Essas instituições enfrentam problemas com a defasagem de valores nas tabelas do SUS; atrasos de pagamentos e o recebimento por procedimentos realizados acontece entre 30 e 90 dias após o atendimento. Os hospitais só recebem pelo montante pactuado, o chamado teto financeiro, mas a produção real de atendimentos é muito maior, quer seja pelo crescimento ou em função da migração populacional. De suas receitas, 64% são provenientes do SUS, porém o atendimento, na maioria das entidades, concentra mais de 80% de sua capacidade no SUS. O resultado dessas distorções é que nos últimos cinco anos várias filantrópicas fecharam a suas portas e atualmente 30 Santas Casas encontram-se sob intervenção federal, estadual ou municipal. Ou seja, as Santas Casas convivem mensalmente com uma conta ilógica e somente mantêm suas portas abertas, superando todas essas dificuldades, pela misericordiosa missão de suprir a incompetência governamental e as carências de saúde da nossa população.
É preciso urgentemente rever a política do SUS em sua área hospitalar e fortalecer as filantrópicas. Algumas soluções para amenizar esse sofrimento seriam linhas de financiamentos específicos, revisão da tabela de procedimentos, maior investimento do governo no setor, já que a carga tributária brasileira é uma das mais altas do mundo: somos o quinto país entre os 118 que mais cobram impostos. No ano passado, o governo arrecadou R$ 732,8 bilhões em impostos, sendo 38,3% a parte do trabalhador.
No entanto, os investimentos em saúde continuam sendo pífios. De acordo com o Denasus (Departamento Nacional de Auditoria do SUS), o país estará investindo este ano em saúde aproximadamente R$ 159,2 bilhões. Destes, apenas 45,2%, ou R$ 72 bilhões, são investimentos das três esferas governamentais: União, Estados e Municípios, o equivalente a R$ 391,00 per capita, ou R$ 1,07 por dia. Para ter uma idéia de como essa quantia é insuficiente, dez anos atrás, alguns países da América Latina já investiam em dólares muito mais: Argentina (U$ 823), Uruguai (U$ 849), Bahamas (U$ 1.230).
Refém desses parcos investimentos, a maioria dessas entidades sobrevive hoje graças ao trabalho voluntário de abnegáveis profissionais e pessoas que se dedicam com fervor à solidariedade, buscando junto à sociedade os recursos que faltam ao setor. São notáveis os trabalhos desenvolvidos por associações filantrópicas e de voluntários em algumas entidades paulistas como o Hospital do Câncer, das Clínicas e Dante Pazzanese, entre outros.

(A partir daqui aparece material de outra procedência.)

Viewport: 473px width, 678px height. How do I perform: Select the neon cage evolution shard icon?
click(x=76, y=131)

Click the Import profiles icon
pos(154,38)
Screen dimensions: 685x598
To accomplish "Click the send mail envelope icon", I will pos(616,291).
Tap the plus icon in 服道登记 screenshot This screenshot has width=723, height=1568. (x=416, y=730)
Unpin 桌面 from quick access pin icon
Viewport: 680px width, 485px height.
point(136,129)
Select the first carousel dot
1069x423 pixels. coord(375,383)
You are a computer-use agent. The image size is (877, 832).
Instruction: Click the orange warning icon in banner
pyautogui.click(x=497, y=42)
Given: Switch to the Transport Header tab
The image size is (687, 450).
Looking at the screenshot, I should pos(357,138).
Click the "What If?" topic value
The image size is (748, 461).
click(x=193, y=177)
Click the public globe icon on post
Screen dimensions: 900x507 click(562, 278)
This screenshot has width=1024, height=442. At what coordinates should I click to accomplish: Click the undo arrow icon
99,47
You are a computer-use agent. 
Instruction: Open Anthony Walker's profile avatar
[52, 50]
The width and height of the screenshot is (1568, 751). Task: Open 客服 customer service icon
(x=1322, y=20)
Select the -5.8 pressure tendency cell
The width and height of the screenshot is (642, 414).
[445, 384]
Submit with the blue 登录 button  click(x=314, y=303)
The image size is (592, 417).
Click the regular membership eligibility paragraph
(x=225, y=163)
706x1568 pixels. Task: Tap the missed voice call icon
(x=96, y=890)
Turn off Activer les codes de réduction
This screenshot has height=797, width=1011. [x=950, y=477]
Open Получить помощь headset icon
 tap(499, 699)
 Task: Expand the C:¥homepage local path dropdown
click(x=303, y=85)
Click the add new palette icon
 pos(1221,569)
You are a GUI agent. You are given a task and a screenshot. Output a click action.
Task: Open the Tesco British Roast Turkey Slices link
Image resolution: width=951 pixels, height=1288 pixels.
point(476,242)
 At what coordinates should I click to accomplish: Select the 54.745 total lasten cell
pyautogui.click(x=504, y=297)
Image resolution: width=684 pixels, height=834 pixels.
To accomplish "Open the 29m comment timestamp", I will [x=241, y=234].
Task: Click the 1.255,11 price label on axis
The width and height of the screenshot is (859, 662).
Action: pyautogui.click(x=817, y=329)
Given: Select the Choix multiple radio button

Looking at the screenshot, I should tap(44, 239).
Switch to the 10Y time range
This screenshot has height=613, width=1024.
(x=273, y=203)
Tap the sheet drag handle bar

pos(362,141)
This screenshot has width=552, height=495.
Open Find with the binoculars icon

Se esse trabalho for ampliado a toda rede filantrópica – como pretende a humanista Rosangela Lurbe, que preside uma associação de voluntários no hospital Dante Pazzanese – com certeza estará se concretizando uma efetiva transformação no setor. Sua proposta é simples e inovadora: além de buscar recursos financeiros junto à sociedade, o programa voluntariado criaria, paralelamente, mecanismos para o desenvolvimento auto-sustentável, dinamizando assim o funcionamento do hospital, ou seja, o seu trabalho pretende fortalecer a sociedade dentro dos órgãos públicos, buscando mudanças na política pública de saúde.
Essas iniciativas particulares são compromissos dos que apostam no humanismo e acreditam na transformação e viabilização deste setor como grande aliado do SUS, porém, deverão ser complementadas com investimentos condizentes ao setor, para que continue desempenhando sua importante função. Por isso, é preciso zelar por essas instituições sérias, comprometidas com o aspecto social, ultimamente misericordioso, porque, no caso de um colapso no setor, mais uma vez quem pagará essa conta e acabará duramente penalizada será a população mais carente deste país.
* Foi presidente da Associação Médica Brasileira.